How to complete this task:
All of the data below is to be copied exactly.

+ + + +

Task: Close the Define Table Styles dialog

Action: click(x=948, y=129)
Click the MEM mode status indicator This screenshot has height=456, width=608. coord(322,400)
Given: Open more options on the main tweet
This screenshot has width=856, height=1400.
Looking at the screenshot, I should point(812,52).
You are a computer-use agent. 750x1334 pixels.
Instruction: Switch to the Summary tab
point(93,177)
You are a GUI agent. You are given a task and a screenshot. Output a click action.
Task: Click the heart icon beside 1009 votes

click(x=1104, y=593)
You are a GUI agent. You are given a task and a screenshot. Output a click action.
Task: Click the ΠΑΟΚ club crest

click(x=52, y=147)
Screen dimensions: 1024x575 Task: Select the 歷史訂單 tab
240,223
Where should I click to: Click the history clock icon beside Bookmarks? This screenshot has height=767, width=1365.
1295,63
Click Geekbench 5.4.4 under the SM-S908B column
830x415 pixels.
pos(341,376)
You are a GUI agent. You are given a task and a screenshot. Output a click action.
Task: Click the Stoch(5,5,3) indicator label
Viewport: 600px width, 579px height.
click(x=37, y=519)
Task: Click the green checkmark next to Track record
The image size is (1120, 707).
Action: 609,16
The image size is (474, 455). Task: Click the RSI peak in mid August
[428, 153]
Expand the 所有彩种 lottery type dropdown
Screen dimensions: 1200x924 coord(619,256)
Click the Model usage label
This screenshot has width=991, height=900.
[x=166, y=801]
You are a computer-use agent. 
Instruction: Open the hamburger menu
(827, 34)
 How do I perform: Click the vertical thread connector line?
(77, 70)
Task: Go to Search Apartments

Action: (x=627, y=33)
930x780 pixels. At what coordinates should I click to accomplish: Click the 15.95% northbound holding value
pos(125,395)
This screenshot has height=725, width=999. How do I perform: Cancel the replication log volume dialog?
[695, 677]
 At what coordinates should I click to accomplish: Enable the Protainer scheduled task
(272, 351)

+ + + +

Result of the task:
Task: Close the Define Table Styles dialog

Action: click(x=948, y=129)
Click the MEM mode status indicator This screenshot has height=456, width=608. coord(322,400)
Given: Open more options on the main tweet
This screenshot has width=856, height=1400.
Looking at the screenshot, I should point(812,52).
You are a computer-use agent. 750x1334 pixels.
Instruction: Switch to the Summary tab
point(93,177)
You are a GUI agent. You are given a task and a screenshot. Output a click action.
Task: Click the heart icon beside 1009 votes

click(x=1104, y=593)
You are a GUI agent. You are given a task and a screenshot. Output a click action.
Task: Click the ΠΑΟΚ club crest

click(x=52, y=147)
Screen dimensions: 1024x575 Task: Select the 歷史訂單 tab
240,223
Where should I click to: Click the history clock icon beside Bookmarks? This screenshot has height=767, width=1365.
1295,63
Click Geekbench 5.4.4 under the SM-S908B column
830x415 pixels.
pos(341,376)
You are a GUI agent. You are given a task and a screenshot. Output a click action.
Task: Click the Stoch(5,5,3) indicator label
Viewport: 600px width, 579px height.
click(x=37, y=519)
Task: Click the green checkmark next to Track record
The image size is (1120, 707).
Action: 609,16
The image size is (474, 455). Task: Click the RSI peak in mid August
[428, 153]
Expand the 所有彩种 lottery type dropdown
Screen dimensions: 1200x924 coord(619,256)
Click the Model usage label
This screenshot has width=991, height=900.
[x=166, y=801]
You are a computer-use agent. 
Instruction: Open the hamburger menu
(827, 34)
 How do I perform: Click the vertical thread connector line?
(77, 70)
Task: Go to Search Apartments

Action: (x=627, y=33)
930x780 pixels. At what coordinates should I click to accomplish: Click the 15.95% northbound holding value
pos(125,395)
This screenshot has height=725, width=999. How do I perform: Cancel the replication log volume dialog?
[695, 677]
 At what coordinates should I click to accomplish: Enable the Protainer scheduled task
(272, 351)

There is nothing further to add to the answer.